Cimetière de Bab Ftouh vers 1930
Cliché Léon Sixta. Dar-el-Ghlaoui. Fès (Médina). Éditions Maroc-Islam

« … Il faut avoir le courage de remonter des pentes si délicieusement lisses pour oser affirmer que si les cimetières musulmans sont beaux, ils le sont plus que de la beauté que nous leur supposons …
La loi du moindre effort a déterminé leur emplacement aux portes de la ville et souvent dans la ville même ; c’est elle aussi qui a présidé aux capricieux désordres des pierres funéraires sur le sol tiède …
Ici tout le monde se promène, s’assied, converse et rit autour des tombeaux …
Les femmes y mènent leurs enfants en habits de fête, et des musiciens obsédés y grattent tout au long du jour leur guitare à deux cordes.

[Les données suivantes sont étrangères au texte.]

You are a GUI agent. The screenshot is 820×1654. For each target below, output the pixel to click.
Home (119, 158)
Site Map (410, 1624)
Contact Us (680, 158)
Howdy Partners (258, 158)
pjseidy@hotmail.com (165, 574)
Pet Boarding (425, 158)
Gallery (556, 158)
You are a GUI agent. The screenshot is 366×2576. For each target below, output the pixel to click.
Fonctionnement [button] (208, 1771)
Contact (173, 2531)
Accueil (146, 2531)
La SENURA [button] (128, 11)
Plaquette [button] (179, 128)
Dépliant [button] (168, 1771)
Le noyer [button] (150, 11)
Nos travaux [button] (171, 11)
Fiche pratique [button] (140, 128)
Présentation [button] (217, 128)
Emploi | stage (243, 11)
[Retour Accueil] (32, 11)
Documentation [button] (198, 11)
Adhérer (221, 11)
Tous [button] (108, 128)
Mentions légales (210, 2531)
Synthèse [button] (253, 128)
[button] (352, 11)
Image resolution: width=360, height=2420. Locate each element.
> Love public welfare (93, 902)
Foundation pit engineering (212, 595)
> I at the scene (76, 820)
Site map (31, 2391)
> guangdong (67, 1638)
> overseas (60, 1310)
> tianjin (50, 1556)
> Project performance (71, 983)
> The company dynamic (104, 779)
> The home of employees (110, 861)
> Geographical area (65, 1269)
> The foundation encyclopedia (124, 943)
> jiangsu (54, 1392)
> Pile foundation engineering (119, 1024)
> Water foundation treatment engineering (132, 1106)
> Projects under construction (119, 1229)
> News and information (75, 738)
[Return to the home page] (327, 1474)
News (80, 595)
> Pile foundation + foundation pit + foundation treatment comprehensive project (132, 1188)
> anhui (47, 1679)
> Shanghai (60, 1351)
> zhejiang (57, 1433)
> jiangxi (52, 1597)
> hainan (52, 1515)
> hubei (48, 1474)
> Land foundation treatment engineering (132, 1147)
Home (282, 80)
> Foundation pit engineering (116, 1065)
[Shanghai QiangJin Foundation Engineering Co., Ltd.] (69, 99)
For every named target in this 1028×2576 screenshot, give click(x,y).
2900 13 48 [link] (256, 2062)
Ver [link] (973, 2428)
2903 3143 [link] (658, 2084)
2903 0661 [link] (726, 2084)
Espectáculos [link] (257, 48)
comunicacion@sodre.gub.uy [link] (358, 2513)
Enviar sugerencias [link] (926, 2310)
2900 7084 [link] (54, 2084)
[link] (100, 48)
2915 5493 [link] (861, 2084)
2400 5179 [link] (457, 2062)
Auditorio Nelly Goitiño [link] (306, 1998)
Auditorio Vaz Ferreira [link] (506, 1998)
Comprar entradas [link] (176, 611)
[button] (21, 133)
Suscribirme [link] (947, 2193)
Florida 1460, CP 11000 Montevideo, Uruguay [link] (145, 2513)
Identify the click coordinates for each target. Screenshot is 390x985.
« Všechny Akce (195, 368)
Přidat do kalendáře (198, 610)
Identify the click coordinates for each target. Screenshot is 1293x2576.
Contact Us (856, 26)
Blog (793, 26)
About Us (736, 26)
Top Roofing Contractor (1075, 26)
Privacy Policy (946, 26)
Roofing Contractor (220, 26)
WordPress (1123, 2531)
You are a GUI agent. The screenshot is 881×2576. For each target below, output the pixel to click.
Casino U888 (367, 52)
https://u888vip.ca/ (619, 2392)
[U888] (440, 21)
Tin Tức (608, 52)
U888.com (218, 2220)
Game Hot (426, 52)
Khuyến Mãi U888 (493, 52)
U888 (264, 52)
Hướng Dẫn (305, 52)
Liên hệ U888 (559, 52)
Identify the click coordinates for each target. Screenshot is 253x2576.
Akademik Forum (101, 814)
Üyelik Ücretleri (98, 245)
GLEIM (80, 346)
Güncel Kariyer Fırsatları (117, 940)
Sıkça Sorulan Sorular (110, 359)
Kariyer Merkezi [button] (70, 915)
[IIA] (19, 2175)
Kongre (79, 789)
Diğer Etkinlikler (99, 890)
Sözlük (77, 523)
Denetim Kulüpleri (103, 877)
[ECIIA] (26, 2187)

Ce qui nous séduit dans les cimetières musulmans, qu’ils soient ceux de Fès, de Rabat ou de Salé, ce n’est pas leur simplicité assortie à la majesté de la mort, mais c’est bien que la mort rassurante n’y revêt aucune majesté, et qu’elle semble, prolongeant les vivants, participer de leur aimable nonchalance. Petites tombes au ras du sol sous lesquelles on devine encore la forme du corps allongé, terre jetée sur un dormeur par plaisanterie, vous dont les plus riches n’ont sur leurs stèles que des palmettes, une date, parfois, rarement un nom, vous qui au lieu d’une couronne raidie de perles et d’inscriptions ne portez dans les beaux jours que le poids léger et tiède des jeunes femmes… »

Texte de Rémy Beaurieux. Journaliste et professeur à l’Institut des Hautes Études Marocaines jusqu’à sa révocation par le gouvernement de Vichy. Il est interné au cours de la guerre, en 1942-1943, pour résistance au gouvernement de Vichy.

(Je n’ai pas retrouvé la référence du texte de Beaurieux. Il a dirigé les revues MarocLa vie marocaine illustrée et a publié des chroniques dans le quotidien Maroc matin. Le texte est probablement issu d’une de ces revues).